A home loss to Georgia State in the opener made Tennessee a punchline. The Volunteers blew a game against BYU and got blown out at Florida. Jeremy Pruitt’s latest off-field stumble involved police audio of the coach wondering why an officer had to arrest one of his players for a warrant.
Lost amid all that noise: Tennessee had played respectable defense. Through four games the Vols allowed 4.7 yards per rush (seventh in SEC), 190 yards passing per game (second) and 4.9 yards per play (eighth). They hadn’t faced an offense as good as Georgia’s, but the Bulldogs weren’t likely to get away with just playing bully ball with with their backs Saturday at Neyland Stadium.
“Part of the game plan was to go out and attack them,” Georgia quarterback Jake Fromm said.
So, Fromm came out slinging the ball. He had 195 yards passing and two touchdowns by halftime. This wasn’t the conservative approach the Bulldogs took against Notre Dame. This was Georgia unleashing Fromm to show the full fury of its offense.
Fromm’s deep passes were just as potent as Georgia’s assembly line of tailbacks during the 43-14 victory. He finished with 288 yards passing, just five incomplete passes on 29 attempts and no turnovers. It was Fromm’s most productive and efficient game in three against Power 5 opponents. Not coincidentally, the same goes for Georgia’s offense.
“I felt like we were wearing them down,” Georgia coach Kirby Smart said. “But we were wearing them down in a better style than just having to run the ball all the time.”
Fromm spread his passes around to nine teammates. It wasn’t just dump offs to running backs. Five wide receivers caught passes. Demetris Robertson had gains of 33 and 28 yards. Lawrence Cager had a 21-yard reception. Cager and George Pickens each had a TD catch.
“We’ve got height and we’ve got size out there,” Georgia tailback D’Andre Swift said. “So why not use them?”
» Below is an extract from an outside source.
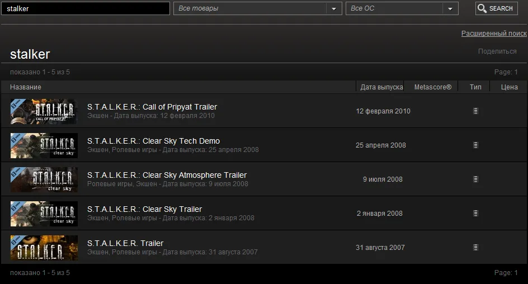Image resolution: width=528 pixels, height=284 pixels.
Task: Open the 'Расширенный поиск' link
Action: coord(494,34)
The Bulldogs especially did that in the first half. The Vols ran out to a 14-10 lead. Their fans were energized by a hot start by freshman quarterback Brian Maurer. Fromm calmly brought Georgia back.
The Vols tied the game on Maurer’s 73-yard TD pass to Marquez Callaway on the second play of the second possession. Maurer began the next possession with completions of 16 and 18 yards and converted a third down with an 11-yard pass. Mauer finished the drive by threading a 12-yard TD pass to Jauan Jennings between two Georgia defenders.
Fromm stayed steady as usual. On the drive following Mauer’s TD pass to Callaway, Fromm had a defender in his face on third down when he floated a pass down the sideline to Swift for a 44-yard gain. That possession ended with Rodrigo Blankenship’s field goal.
The Bulldogs scored touchdowns on their final two possessions of the first half. Fromm’s three-yard TD pass to Cager put Georgia ahead for good. The Bulldogs got the ball back with 70 yards to go and 59 seconds until halftime. D’Andre Swift’s 23-yard run on first down created a scoring chance.
From there Fromm completed three straight passes, including a 21-yard gain to Cager that set up first-and-goal. Fromm delivered a seven-yard TD pass to Pickens after getting cornerback Bryce Thompson to bite on a shorter route. Fromm also tricked Thompson into committing before feathering the 44-yard pass to Swift.
“I think it’s the body blows starting to add up,” Fromm said. “For us as an offense, it’s just a matter of time before we get going.”
The Bulldogs turned to their tailbacks to close out the Vols. Swift, Brian Herrien, Zamir White and receiver Tyler Simmons all were effective. Georgia rushed for 238 yards on 41 carries.
Smart said Georgia offensive coordinator James Coley didn’t build a game plan around passing the ball more often.
“To protect the quarterback, you have to run the ball,” Smart said. “You cannot drop back every play. That’s what hurt (Tennessee). When you can’t run the ball it eventually wears you down because people keep rushing at you, rushing at you and they eventually get to your quarterback.”
Fromm might have kept slinging after halftime if not for some poorly-timed penalties. Georgia got the ball first in the second half and flags flew after two nine-yard completions for Fromm. The Bulldogs punted to end that possession.
Fromm’s 11-yard pass to Matt Landers on UGA’s next possession set up the Bulldogs at Tennessee’s 14 yard-line. Swift carried for eight more yards. But consecutive penalties pushed Georgia back 19 yards. The Bulldogs settled for Blankenship’s 27-yard field goal.
“I thought we could have been a little bit more disciplined,” Fromm said.
Georgia’s defense eventually slowed Mauer, who started in place of junior Jarrett Guarantano. Tennessee’s second-half possessions ended punt, interception, punt, fumble and turnover on downs. The fumble was Tae Crowder’s 60-yard scoop and score with less than five minutes to play.
Fromm’s passing powered Georgia until the defense came around and the run game wore Tennessee down. That’s what was UGA needed against a Vols defense that hadn’t been half bad until the Bulldogs came to town.